When it comes to privacy, the founders have no plan to sell or give away user information – although they may reach out with more obvious marketing schemes as opportunities present themselves. The polling feature could also prove attractive to advertisers and brands as they develop and launch new products, Ismail says.

Not just another app

Nusseibah is well placed in the UAE – his father Zaki Anwar Nusseibeh is a federal minister of state – and 1TAM is in line with Dubai's goals in the field of innovation. "The emirate has huge ambition to make technology part of its DNA, so there's [scope for] innovation here," says Ismail, who is vice-president of communications for Tetra Pak's Middle East and North Africa region. He is also an entrepreneur who has invested in a range of businesses, from an American company that recycles tyres into shoe soles to a Swedish company that makes organic juice.

Many of the early tech site announcements of 1TAM had an excited-yet-grudging aspect to them, reflecting the inundation of apps in our lives already.
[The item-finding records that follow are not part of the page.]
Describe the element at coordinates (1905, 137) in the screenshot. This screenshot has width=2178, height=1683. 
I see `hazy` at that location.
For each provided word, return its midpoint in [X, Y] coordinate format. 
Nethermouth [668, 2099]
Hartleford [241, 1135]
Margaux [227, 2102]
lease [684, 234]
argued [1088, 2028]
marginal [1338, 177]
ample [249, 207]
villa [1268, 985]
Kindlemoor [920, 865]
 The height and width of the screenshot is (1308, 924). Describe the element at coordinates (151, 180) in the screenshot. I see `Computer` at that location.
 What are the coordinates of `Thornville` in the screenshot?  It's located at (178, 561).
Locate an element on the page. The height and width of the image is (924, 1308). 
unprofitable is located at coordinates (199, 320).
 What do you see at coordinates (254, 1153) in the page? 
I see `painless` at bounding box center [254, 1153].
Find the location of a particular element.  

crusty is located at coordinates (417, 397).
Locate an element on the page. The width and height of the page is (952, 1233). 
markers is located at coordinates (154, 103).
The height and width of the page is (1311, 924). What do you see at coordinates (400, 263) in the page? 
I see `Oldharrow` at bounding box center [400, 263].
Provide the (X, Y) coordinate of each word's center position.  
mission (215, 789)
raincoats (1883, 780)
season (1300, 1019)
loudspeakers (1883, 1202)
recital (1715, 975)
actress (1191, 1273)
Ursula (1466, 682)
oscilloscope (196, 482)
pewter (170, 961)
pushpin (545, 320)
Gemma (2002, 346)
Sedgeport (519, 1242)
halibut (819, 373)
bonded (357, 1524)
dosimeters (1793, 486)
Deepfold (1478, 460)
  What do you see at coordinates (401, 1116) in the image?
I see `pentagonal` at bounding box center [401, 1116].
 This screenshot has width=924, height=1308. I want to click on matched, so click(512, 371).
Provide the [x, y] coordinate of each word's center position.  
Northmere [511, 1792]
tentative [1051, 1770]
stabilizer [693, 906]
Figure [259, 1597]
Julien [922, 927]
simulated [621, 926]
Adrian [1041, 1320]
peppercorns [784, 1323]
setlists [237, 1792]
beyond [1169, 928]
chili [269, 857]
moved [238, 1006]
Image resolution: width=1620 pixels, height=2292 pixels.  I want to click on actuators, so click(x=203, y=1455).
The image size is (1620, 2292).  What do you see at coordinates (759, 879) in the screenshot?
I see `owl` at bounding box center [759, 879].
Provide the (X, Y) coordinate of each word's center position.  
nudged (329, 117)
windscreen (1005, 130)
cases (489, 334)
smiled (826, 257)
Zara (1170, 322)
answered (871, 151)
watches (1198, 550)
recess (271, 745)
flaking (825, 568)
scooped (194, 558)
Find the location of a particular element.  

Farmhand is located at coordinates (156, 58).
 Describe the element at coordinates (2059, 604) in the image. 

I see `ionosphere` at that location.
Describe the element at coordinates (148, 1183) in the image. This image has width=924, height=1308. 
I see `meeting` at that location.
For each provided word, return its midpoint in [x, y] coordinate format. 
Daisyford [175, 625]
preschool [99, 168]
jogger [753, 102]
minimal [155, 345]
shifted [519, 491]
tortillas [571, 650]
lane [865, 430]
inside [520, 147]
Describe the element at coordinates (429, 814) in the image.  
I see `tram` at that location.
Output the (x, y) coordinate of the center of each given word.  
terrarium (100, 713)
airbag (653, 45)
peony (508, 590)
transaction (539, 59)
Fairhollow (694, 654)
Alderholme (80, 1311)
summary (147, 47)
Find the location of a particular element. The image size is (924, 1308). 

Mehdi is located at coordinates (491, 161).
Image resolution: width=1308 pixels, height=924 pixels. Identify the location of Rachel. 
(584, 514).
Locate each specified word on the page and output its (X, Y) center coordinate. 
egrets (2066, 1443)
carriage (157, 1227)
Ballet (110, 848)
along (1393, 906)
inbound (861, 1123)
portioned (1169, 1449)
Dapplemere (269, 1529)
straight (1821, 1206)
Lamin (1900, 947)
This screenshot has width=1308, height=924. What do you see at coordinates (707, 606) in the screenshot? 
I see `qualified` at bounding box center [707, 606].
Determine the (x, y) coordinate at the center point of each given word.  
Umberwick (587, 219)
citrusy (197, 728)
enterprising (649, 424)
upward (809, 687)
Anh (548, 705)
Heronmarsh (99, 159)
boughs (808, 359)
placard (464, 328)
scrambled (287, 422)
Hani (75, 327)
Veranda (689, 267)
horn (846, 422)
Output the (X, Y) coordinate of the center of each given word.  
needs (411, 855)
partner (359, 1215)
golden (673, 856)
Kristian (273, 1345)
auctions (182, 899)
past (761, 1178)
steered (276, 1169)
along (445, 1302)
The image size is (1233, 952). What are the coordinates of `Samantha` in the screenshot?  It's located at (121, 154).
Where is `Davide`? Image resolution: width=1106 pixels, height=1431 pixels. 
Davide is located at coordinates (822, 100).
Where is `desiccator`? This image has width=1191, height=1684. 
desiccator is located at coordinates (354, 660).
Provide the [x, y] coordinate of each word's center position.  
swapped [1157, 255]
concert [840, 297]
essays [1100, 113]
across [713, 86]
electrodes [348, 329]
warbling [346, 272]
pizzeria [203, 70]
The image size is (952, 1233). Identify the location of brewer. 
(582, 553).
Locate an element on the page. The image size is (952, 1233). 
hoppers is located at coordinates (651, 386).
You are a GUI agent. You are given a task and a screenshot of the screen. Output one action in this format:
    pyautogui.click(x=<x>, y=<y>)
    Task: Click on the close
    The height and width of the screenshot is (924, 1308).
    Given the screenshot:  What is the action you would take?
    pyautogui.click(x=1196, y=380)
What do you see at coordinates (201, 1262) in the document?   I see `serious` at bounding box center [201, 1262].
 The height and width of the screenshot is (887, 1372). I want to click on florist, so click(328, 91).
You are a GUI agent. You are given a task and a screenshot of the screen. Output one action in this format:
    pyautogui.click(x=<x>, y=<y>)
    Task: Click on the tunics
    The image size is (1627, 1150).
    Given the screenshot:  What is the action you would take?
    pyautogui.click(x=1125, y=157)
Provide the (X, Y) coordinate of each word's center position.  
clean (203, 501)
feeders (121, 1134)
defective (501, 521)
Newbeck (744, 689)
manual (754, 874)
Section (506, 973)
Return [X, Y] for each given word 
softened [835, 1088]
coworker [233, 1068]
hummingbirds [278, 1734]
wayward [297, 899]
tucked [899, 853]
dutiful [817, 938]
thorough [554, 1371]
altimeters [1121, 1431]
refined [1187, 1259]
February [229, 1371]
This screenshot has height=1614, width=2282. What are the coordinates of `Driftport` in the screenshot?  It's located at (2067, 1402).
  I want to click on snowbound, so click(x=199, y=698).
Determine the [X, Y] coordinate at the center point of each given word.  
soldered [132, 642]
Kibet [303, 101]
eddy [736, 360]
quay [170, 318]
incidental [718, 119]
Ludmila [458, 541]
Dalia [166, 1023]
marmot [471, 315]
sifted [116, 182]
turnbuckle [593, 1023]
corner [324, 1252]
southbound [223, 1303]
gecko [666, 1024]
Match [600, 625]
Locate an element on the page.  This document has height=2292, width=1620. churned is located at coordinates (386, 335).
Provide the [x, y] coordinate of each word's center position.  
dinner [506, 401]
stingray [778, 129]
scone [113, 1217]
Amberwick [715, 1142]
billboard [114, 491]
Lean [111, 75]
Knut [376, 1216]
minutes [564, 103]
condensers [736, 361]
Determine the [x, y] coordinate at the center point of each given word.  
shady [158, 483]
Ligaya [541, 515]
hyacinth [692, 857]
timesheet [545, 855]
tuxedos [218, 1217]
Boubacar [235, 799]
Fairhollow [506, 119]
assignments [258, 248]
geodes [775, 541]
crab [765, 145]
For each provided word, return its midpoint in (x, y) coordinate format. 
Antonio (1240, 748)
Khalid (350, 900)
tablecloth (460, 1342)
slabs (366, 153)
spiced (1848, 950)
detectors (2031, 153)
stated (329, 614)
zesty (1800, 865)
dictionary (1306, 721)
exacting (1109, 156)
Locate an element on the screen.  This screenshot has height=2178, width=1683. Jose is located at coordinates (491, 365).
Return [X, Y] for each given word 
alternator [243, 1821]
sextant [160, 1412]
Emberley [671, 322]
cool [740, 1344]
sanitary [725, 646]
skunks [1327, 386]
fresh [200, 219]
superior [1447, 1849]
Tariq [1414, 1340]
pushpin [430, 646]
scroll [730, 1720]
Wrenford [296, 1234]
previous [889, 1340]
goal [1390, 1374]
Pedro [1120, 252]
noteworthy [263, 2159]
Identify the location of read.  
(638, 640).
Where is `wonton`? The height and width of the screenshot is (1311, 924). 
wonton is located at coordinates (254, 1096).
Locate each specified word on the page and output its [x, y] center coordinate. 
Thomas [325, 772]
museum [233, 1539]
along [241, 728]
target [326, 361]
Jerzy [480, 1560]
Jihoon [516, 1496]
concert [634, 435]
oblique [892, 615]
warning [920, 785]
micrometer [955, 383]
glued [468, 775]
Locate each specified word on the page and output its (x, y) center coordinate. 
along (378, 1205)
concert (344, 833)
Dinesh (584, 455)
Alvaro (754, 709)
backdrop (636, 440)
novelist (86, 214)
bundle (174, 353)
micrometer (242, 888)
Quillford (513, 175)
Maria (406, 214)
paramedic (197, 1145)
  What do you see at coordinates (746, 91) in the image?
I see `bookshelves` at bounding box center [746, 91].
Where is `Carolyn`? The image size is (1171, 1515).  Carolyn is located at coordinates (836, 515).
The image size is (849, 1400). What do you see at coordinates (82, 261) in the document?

For example, when the app was officially launched in early January, TechRadar’s story began: “Prepare to add one more social media app to your life.”

Ismail says he doesn’t disagree with the sentiment, but argues that 1TAM has a place on regional phones. “I am a user and I don’t need yet another app on my phone,” he says. “But this one is hopefully going to cater to a need that’s not necessarily available out there and if someone can call it their own, I think it will be something different for people to venture into.”